Passage shown →

+++

# My PLL progression thread



## MeSub20 (Nov 26, 2021)

This is my progression thread for learning full PLL. If you have any advice/tips on how to learn it faster, please feel free to mention it below. I will try to learn between 1-3 every couple of days...


----------



## SpeedCuberSUB30 (Nov 26, 2021)

Cubehead has a really great video with a document on how to learn.









CubeHead PLL 1.1.pdf







drive.google.com




Check out the whole document


----------



## MeSub20 (Nov 26, 2021)

I have seen his vid and the pdf is very useful, thx


----------



## MeSub20 (Nov 26, 2021)

Well, today I learned H perm and U perm so a decent start


----------



## MeSub20 (Nov 28, 2021)

Aight, well 2day was very busy, so didn't pick up a cube all day long… Hoping tomorrow will be different


----------



## MeSub20 (Nov 29, 2021)

Ok, learned the zperm today, so that leaves me with around 18 left


----------



## MeSub20 (Dec 1, 2021)

I don't know if this counts as progression, but I leaned that I should be memorizing the more common cases first, then I should work on the longer, and harder Ones. Is this a good method for learning the PLLs? If you have a different method, tell me. I will greatly appreciate the information.

+++

Provided information →
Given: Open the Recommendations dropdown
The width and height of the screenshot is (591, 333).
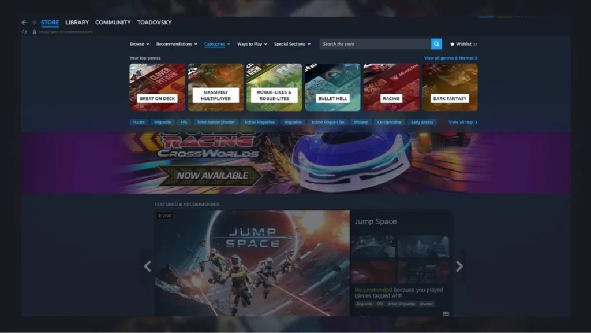Looking at the screenshot, I should point(177,44).
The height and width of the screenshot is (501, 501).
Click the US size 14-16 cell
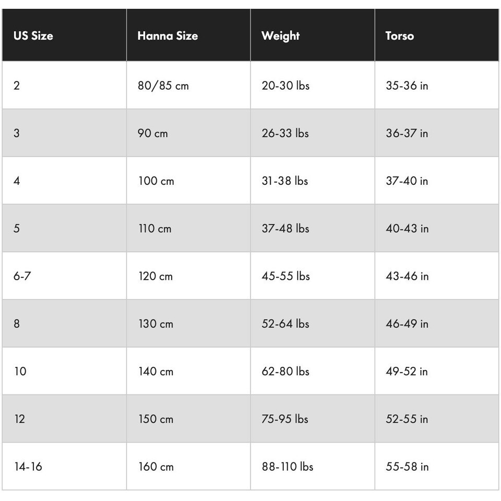28,467
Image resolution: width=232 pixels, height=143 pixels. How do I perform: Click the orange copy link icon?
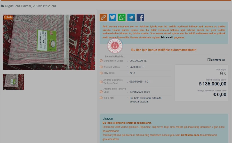tap(103, 17)
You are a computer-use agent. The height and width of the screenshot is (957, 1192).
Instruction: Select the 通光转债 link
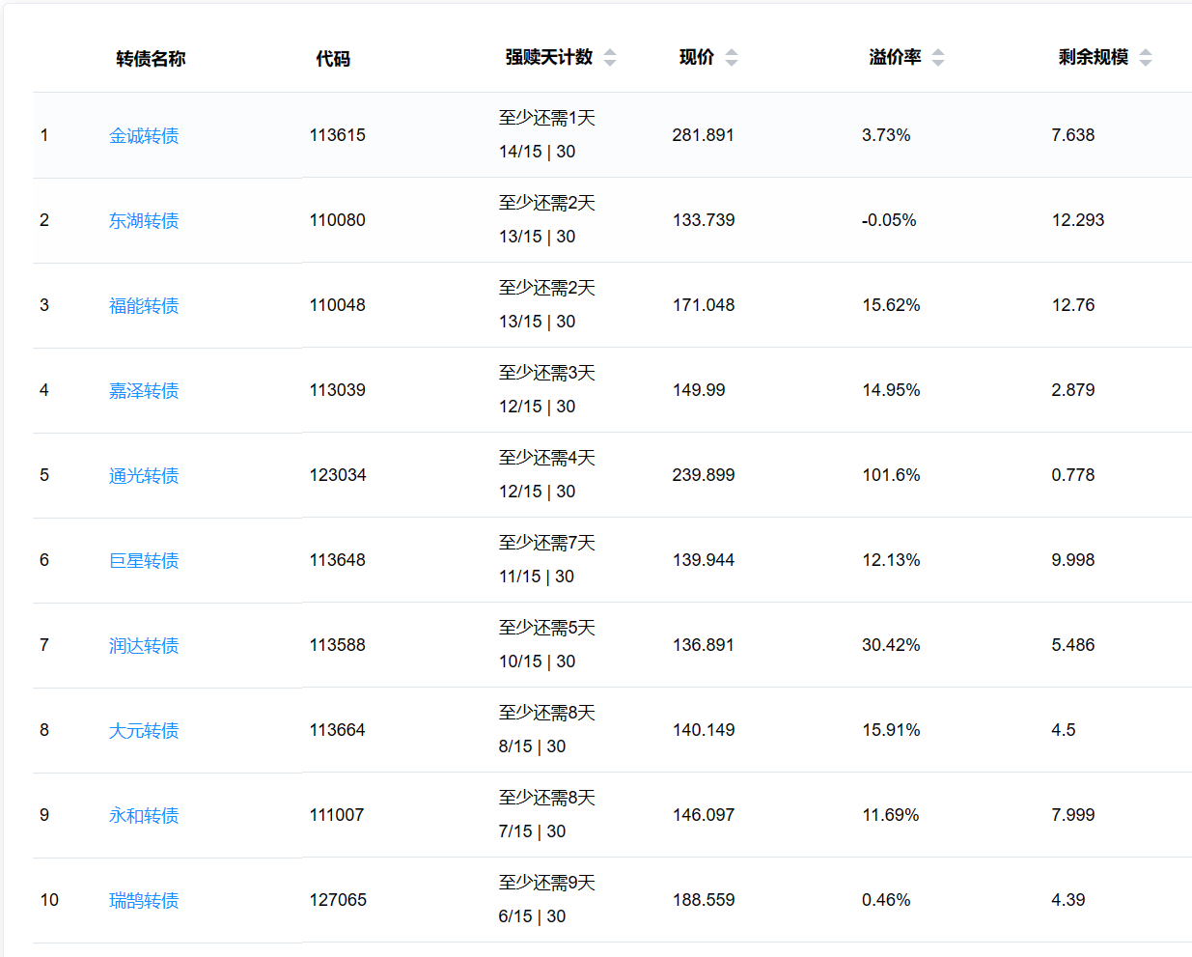tap(144, 476)
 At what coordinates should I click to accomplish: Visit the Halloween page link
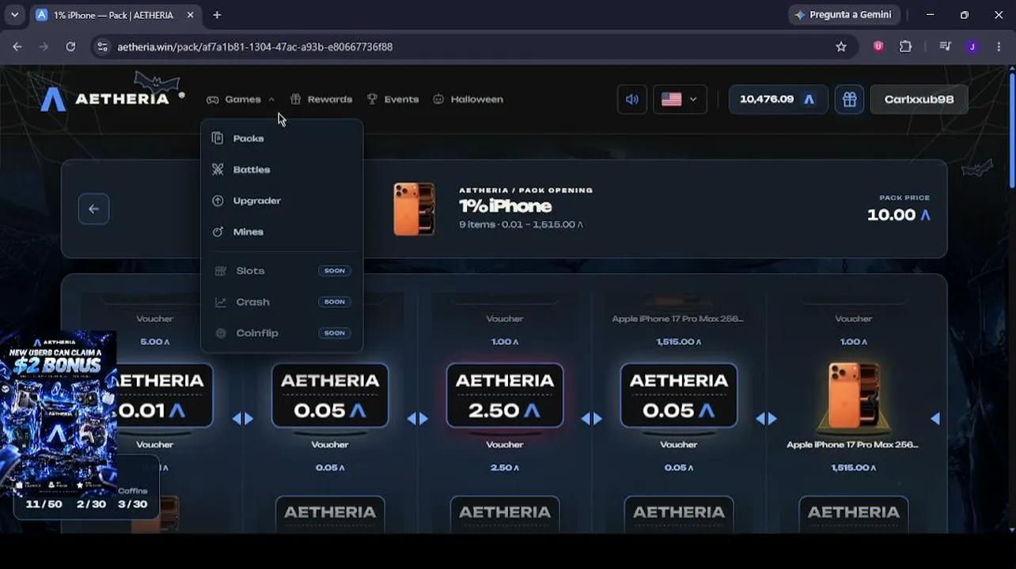pyautogui.click(x=468, y=100)
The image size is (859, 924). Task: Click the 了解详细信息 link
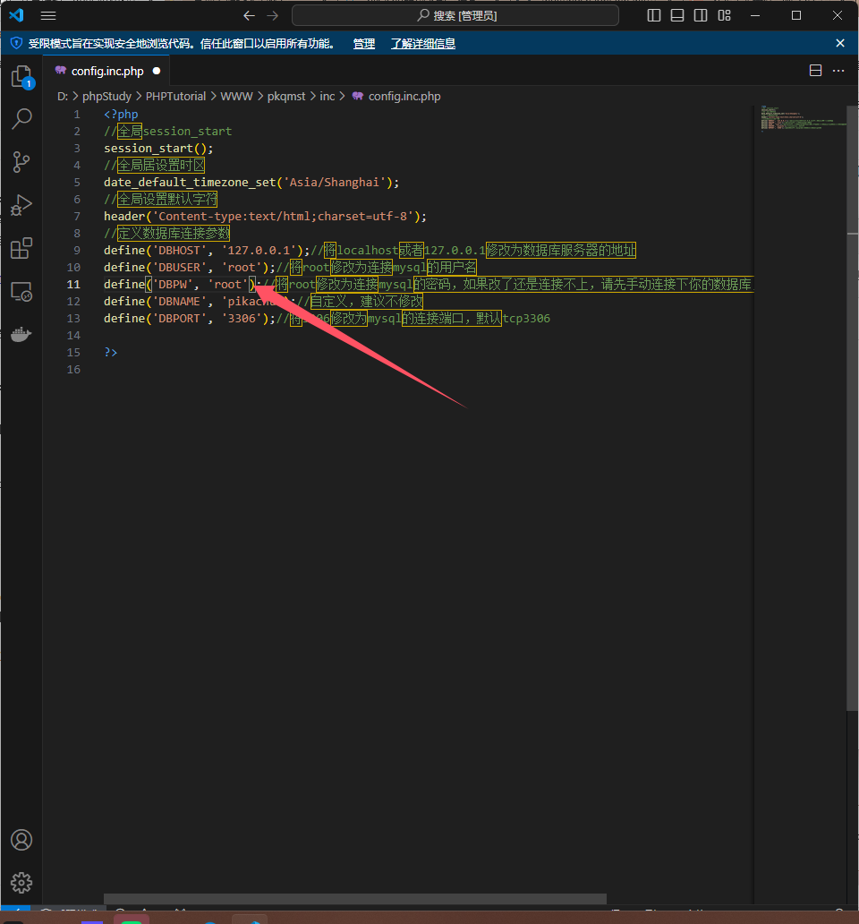pos(422,43)
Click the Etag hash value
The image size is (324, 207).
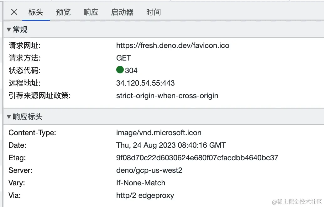pyautogui.click(x=197, y=158)
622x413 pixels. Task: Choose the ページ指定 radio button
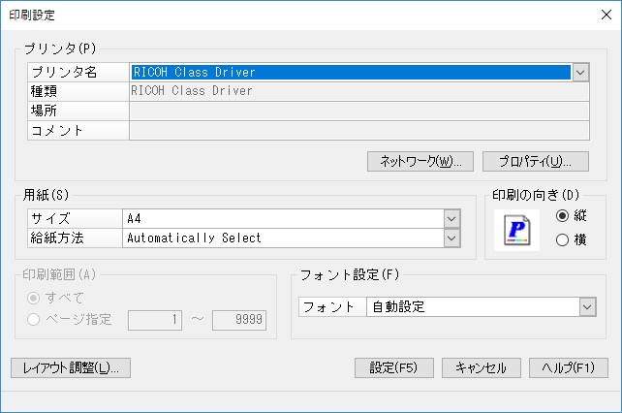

+++

Objectives →
(a) Repeat the part of the PLL progression thread from "## MeSub20 (Nov 29, 2021)" up to and including "appreciate the information.", copying it word for word.
(b) Carry on the PLL progression thread from the point where it stops.

Exercise results →
(a)
## MeSub20 (Nov 29, 2021)

Ok, learned the zperm today, so that leaves me with around 18 left


----------



## MeSub20 (Dec 1, 2021)

I don't know if this counts as progression, but I leaned that I should be memorizing the more common cases first, then I should work on the longer, and harder Ones. Is this a good method for learning the PLLs? If you have a different method, tell me. I will greatly appreciate the information.

(b)
Thank you. MeSub25


----------



## cuberswoop (Dec 1, 2021)

MeSub25 said:


> I don't know if this counts as progression, but I leaned that I should be memorizing the more common cases first, then I should work on the longer, and harder Ones. Is this a good method for learning the PLLs? If you have a different method, tell me. I will greatly appreciate the information.
> 
> Thank you. MeSub25


It doesn't really matter I don't think, but it might help for immediate use in your solves.


----------



## LBr (Dec 1, 2021)

learn t perm and y perm next to complete 2 look pll. I would watch brian sun's pll vid since his y perm is the one that should be learnt


----------



## MeSub20 (Dec 1, 2021)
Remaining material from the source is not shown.